--- Aim ---
Pull out every one of the records below and copy each line word for word, with no changes.

--- Records supplied ---
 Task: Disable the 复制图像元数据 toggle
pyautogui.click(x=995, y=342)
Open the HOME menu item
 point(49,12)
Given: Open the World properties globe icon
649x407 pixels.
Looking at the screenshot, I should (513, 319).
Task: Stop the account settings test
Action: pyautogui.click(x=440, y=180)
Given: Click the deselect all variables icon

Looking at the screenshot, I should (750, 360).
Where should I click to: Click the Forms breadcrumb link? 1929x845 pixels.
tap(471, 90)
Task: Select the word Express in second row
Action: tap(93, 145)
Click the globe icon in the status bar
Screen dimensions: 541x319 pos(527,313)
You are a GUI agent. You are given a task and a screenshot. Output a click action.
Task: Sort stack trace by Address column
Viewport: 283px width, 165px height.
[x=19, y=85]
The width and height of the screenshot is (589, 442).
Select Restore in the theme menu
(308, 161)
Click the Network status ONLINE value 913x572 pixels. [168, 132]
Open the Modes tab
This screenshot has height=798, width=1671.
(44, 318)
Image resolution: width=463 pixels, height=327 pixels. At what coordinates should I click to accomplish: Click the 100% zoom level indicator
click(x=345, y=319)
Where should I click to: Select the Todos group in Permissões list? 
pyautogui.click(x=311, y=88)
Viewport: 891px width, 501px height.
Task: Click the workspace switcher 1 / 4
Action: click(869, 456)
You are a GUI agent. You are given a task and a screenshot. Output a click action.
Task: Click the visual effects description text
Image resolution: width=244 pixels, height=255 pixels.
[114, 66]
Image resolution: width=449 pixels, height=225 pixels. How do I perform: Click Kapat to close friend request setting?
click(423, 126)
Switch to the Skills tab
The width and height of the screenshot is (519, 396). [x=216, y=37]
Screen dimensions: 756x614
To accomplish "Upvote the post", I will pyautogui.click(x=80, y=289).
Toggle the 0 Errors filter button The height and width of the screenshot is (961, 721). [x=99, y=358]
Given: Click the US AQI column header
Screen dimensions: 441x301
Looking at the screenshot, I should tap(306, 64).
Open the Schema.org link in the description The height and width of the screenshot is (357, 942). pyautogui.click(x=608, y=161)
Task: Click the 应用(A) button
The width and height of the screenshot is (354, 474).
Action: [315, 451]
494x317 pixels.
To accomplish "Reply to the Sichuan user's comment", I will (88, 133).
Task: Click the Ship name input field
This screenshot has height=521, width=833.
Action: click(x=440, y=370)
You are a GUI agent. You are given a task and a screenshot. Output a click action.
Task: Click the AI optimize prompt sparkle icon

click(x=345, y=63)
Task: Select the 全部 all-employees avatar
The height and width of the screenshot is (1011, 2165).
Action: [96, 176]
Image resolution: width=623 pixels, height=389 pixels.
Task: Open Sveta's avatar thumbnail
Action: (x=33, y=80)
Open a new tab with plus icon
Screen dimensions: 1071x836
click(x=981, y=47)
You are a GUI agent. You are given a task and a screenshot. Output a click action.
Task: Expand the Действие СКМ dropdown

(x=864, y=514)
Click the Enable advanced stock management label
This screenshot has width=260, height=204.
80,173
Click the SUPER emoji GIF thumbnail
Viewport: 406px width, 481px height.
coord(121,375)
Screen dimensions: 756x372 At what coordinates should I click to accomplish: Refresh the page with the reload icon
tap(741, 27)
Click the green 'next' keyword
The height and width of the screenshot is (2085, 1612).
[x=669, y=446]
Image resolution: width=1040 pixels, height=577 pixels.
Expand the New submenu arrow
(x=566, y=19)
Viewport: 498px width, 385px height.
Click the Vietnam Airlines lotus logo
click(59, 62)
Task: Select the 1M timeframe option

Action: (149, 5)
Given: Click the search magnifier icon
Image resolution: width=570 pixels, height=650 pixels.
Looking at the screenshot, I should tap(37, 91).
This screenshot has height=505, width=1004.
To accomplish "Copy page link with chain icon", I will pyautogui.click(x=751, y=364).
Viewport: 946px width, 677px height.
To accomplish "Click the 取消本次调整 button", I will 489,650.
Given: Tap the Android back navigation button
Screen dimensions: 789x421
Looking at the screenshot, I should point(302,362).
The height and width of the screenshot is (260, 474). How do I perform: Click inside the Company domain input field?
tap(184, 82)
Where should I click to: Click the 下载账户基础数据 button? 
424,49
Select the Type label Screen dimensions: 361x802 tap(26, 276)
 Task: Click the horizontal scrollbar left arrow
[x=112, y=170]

--- Finished exercise ---
 Task: Disable the 复制图像元数据 toggle
pyautogui.click(x=995, y=342)
Open the HOME menu item
 point(49,12)
Given: Open the World properties globe icon
649x407 pixels.
Looking at the screenshot, I should (513, 319).
Task: Stop the account settings test
Action: pyautogui.click(x=440, y=180)
Given: Click the deselect all variables icon

Looking at the screenshot, I should (750, 360).
Where should I click to: Click the Forms breadcrumb link? 1929x845 pixels.
tap(471, 90)
Task: Select the word Express in second row
Action: tap(93, 145)
Click the globe icon in the status bar
Screen dimensions: 541x319 pos(527,313)
You are a GUI agent. You are given a task and a screenshot. Output a click action.
Task: Sort stack trace by Address column
Viewport: 283px width, 165px height.
[x=19, y=85]
The width and height of the screenshot is (589, 442).
Select Restore in the theme menu
(308, 161)
Click the Network status ONLINE value 913x572 pixels. [168, 132]
Open the Modes tab
This screenshot has height=798, width=1671.
(44, 318)
Image resolution: width=463 pixels, height=327 pixels. At what coordinates should I click to accomplish: Click the 100% zoom level indicator
click(x=345, y=319)
Where should I click to: Select the Todos group in Permissões list? 
pyautogui.click(x=311, y=88)
Viewport: 891px width, 501px height.
Task: Click the workspace switcher 1 / 4
Action: click(869, 456)
You are a GUI agent. You are given a task and a screenshot. Output a click action.
Task: Click the visual effects description text
Image resolution: width=244 pixels, height=255 pixels.
[114, 66]
Image resolution: width=449 pixels, height=225 pixels. How do I perform: Click Kapat to close friend request setting?
click(423, 126)
Switch to the Skills tab
The width and height of the screenshot is (519, 396). [x=216, y=37]
Screen dimensions: 756x614
To accomplish "Upvote the post", I will pyautogui.click(x=80, y=289).
Toggle the 0 Errors filter button The height and width of the screenshot is (961, 721). [x=99, y=358]
Given: Click the US AQI column header
Screen dimensions: 441x301
Looking at the screenshot, I should tap(306, 64).
Open the Schema.org link in the description The height and width of the screenshot is (357, 942). pyautogui.click(x=608, y=161)
Task: Click the 应用(A) button
The width and height of the screenshot is (354, 474).
Action: [315, 451]
494x317 pixels.
To accomplish "Reply to the Sichuan user's comment", I will (88, 133).
Task: Click the Ship name input field
This screenshot has height=521, width=833.
Action: click(x=440, y=370)
You are a GUI agent. You are given a task and a screenshot. Output a click action.
Task: Click the AI optimize prompt sparkle icon

click(x=345, y=63)
Task: Select the 全部 all-employees avatar
The height and width of the screenshot is (1011, 2165).
Action: [96, 176]
Image resolution: width=623 pixels, height=389 pixels.
Task: Open Sveta's avatar thumbnail
Action: (x=33, y=80)
Open a new tab with plus icon
Screen dimensions: 1071x836
click(x=981, y=47)
You are a GUI agent. You are given a task and a screenshot. Output a click action.
Task: Expand the Действие СКМ dropdown

(x=864, y=514)
Click the Enable advanced stock management label
This screenshot has width=260, height=204.
80,173
Click the SUPER emoji GIF thumbnail
Viewport: 406px width, 481px height.
coord(121,375)
Screen dimensions: 756x372 At what coordinates should I click to accomplish: Refresh the page with the reload icon
tap(741, 27)
Click the green 'next' keyword
The height and width of the screenshot is (2085, 1612).
[x=669, y=446]
Image resolution: width=1040 pixels, height=577 pixels.
Expand the New submenu arrow
(x=566, y=19)
Viewport: 498px width, 385px height.
Click the Vietnam Airlines lotus logo
click(59, 62)
Task: Select the 1M timeframe option

Action: (149, 5)
Given: Click the search magnifier icon
Image resolution: width=570 pixels, height=650 pixels.
Looking at the screenshot, I should tap(37, 91).
This screenshot has height=505, width=1004.
To accomplish "Copy page link with chain icon", I will pyautogui.click(x=751, y=364).
Viewport: 946px width, 677px height.
To accomplish "Click the 取消本次调整 button", I will 489,650.
Given: Tap the Android back navigation button
Screen dimensions: 789x421
Looking at the screenshot, I should point(302,362).
The height and width of the screenshot is (260, 474). How do I perform: Click inside the Company domain input field?
tap(184, 82)
Where should I click to: Click the 下载账户基础数据 button? 
424,49
Select the Type label Screen dimensions: 361x802 tap(26, 276)
 Task: Click the horizontal scrollbar left arrow
[x=112, y=170]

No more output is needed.